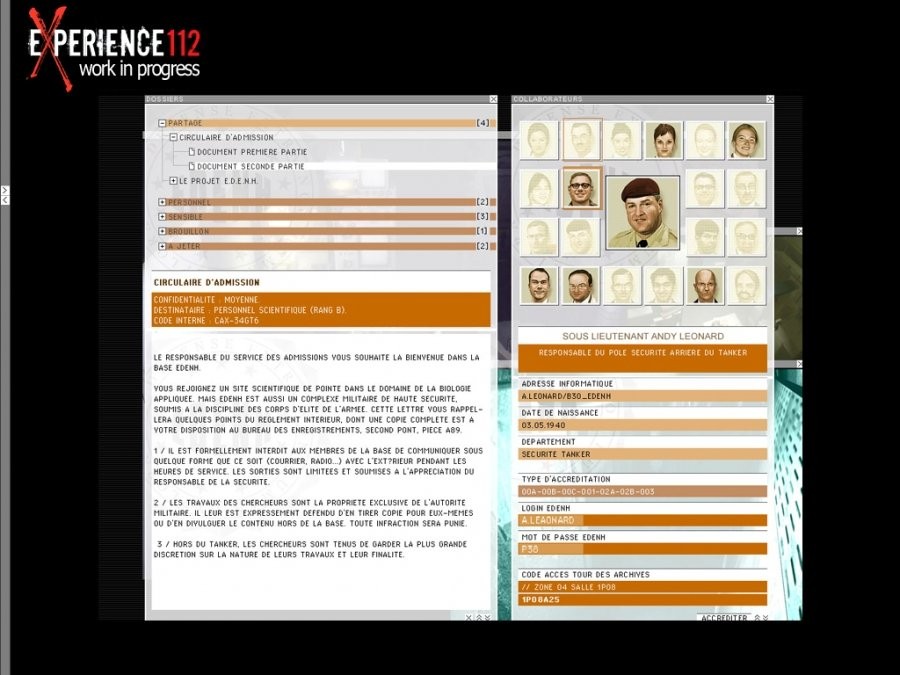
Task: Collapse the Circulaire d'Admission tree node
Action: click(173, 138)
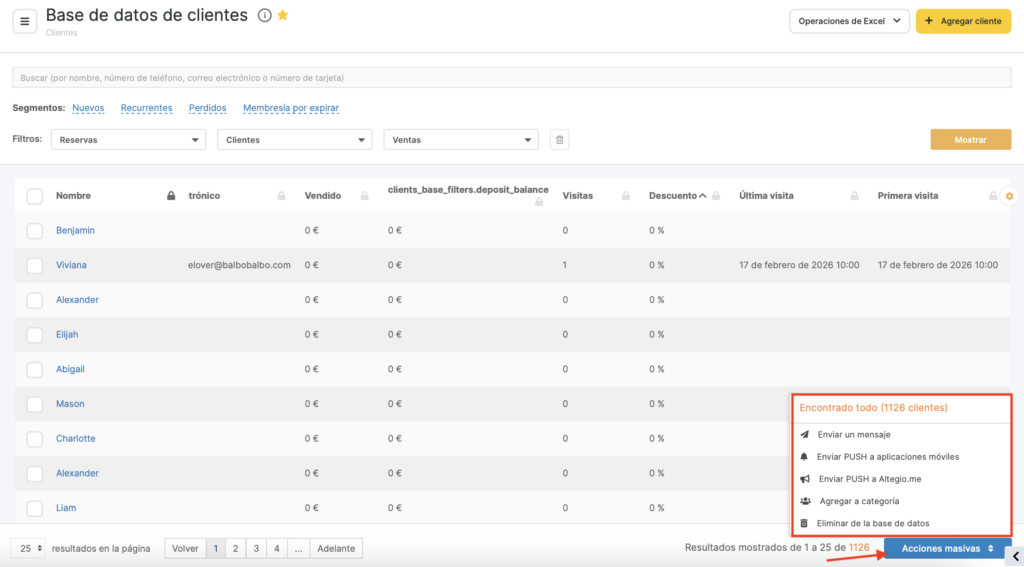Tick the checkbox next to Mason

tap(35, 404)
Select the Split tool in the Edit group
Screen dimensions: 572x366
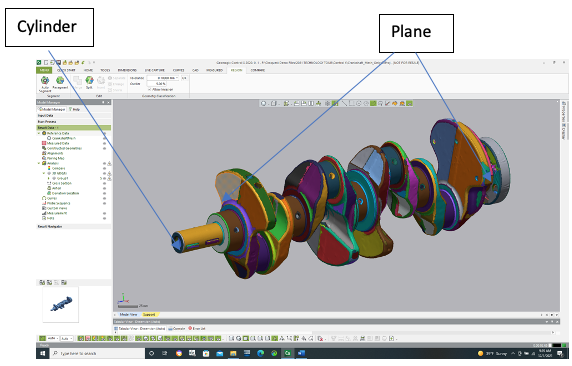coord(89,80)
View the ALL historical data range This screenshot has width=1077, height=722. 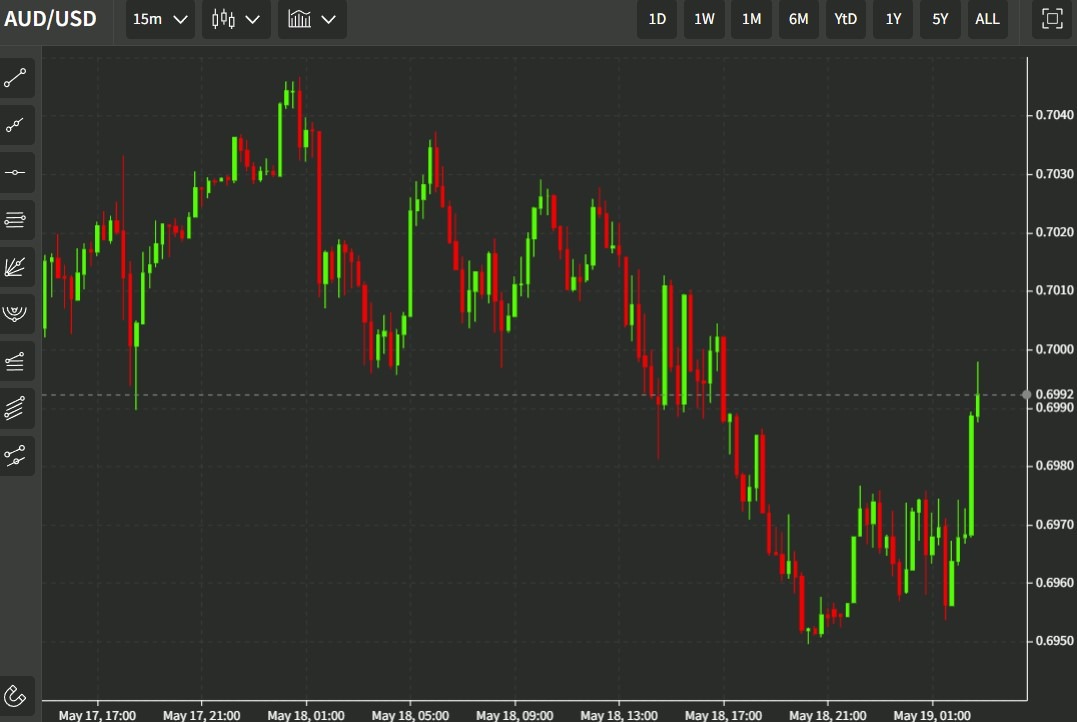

# # # # #

Could you rewrite all the records with "Split" swapped for "Merge" everywhere it appears, changing nothing else and leaving out the pictures?

Task: Collapse the Circulaire d'Admission tree node
Action: click(173, 138)
Tick the checkbox next to Mason

tap(35, 404)
Select the Merge tool in the Edit group
Screen dimensions: 572x366
coord(89,80)
View the ALL historical data range This screenshot has width=1077, height=722. 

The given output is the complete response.